▶ ACTIVITY A
Please output the stretch of the Voki Kostić biography from "- Born: 21 September" through "Partisans in 1942.", copied word for word.
▶ ACTIVITY B
Go on with the biography of Voki Kostić, starting right after its final sentence.

▶ DOCUMENT EXCERPT
- Born: 21 September 1931 Belgrade, Kingdom of Yugoslavia
- Died: 29 September 2010 (aged 79) Belgrade, Serbia
- Occupation: Composer
- Children: Ivan Ejub Kostić

= Voki Kostić =

Serbian composer (1931–2010)

Vojislav "Voki" Kostić (21 September 1931 – 29 September 2010) was one of the most prolific Serbian composers. He was particularly noted for his memorable film and TV pieces, including movies such as Nevinost bez zaštite, Ko to tamo peva, Balkanski špijun, Život je lep, and Tri karte za Holivud.

==Biography==
Kostić was born in Belgrade, to father Aleksandar and mother Smilja, both French-educated medical doctors and recipients of Legion d'honeur. During World War II, his elder brother Vanja joined the Chetniks and died fighting the Partisans in 1942.

After the war, teenager Kostić was caught printing and distributing materials against the Yugoslav communist regime, which landed him in jail with a three-year sentence. He ended up serving two.

▶ EXERCISE DATA
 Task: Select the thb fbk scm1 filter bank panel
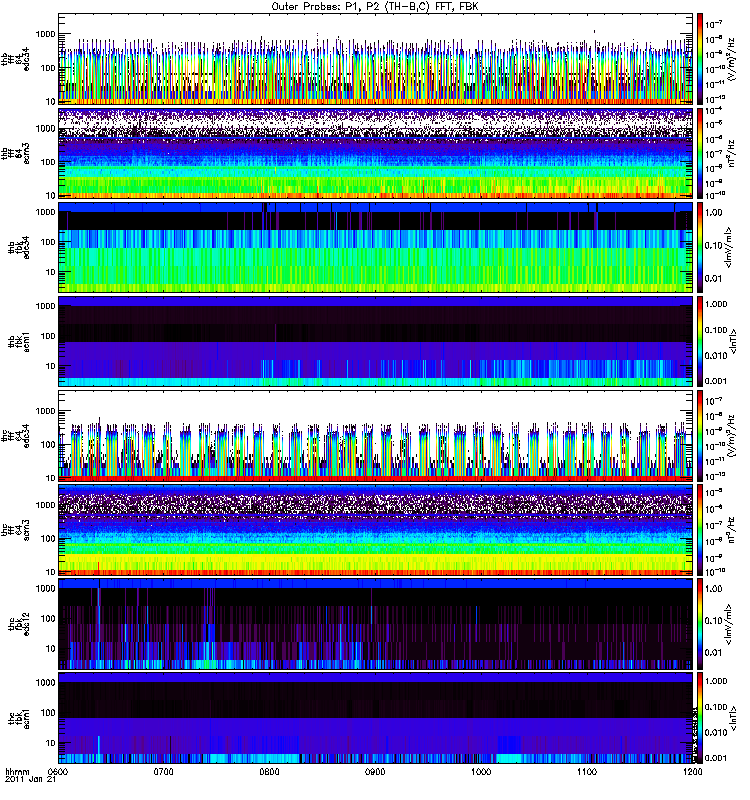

▶ RESPONSE BOX A
- Born: 21 September 1931 Belgrade, Kingdom of Yugoslavia
- Died: 29 September 2010 (aged 79) Belgrade, Serbia
- Occupation: Composer
- Children: Ivan Ejub Kostić

= Voki Kostić =

Serbian composer (1931–2010)

Vojislav "Voki" Kostić (21 September 1931 – 29 September 2010) was one of the most prolific Serbian composers. He was particularly noted for his memorable film and TV pieces, including movies such as Nevinost bez zaštite, Ko to tamo peva, Balkanski špijun, Život je lep, and Tri karte za Holivud.

==Biography==
Kostić was born in Belgrade, to father Aleksandar and mother Smilja, both French-educated medical doctors and recipients of Legion d'honeur. During World War II, his elder brother Vanja joined the Chetniks and died fighting the Partisans in 1942.

▶ RESPONSE BOX B
He composed 93 pieces of classical music, as well as music for 107 feature and TV films, 310 theater shows and 20 TV series. He was a long-time secretary of Union of Serbian composers, and published 35 papers, essays and studies. He was also noted for his culinary abilities, and he published several cookbooks and hosted popular TV shows on cooking.

==Personal life==

Kostić was married to Vera (née Nikolajević 1936-2019) who had equally diverse interests: she was a journalist, ballet dancer and rally driver. They had no children. From his relationship to actress Stanislava Staša Pešić he had a son Ivan Ejub Kostić, an Arabist who converted to Islam. He died in his native city of Belgrade in 2010, after a long illness.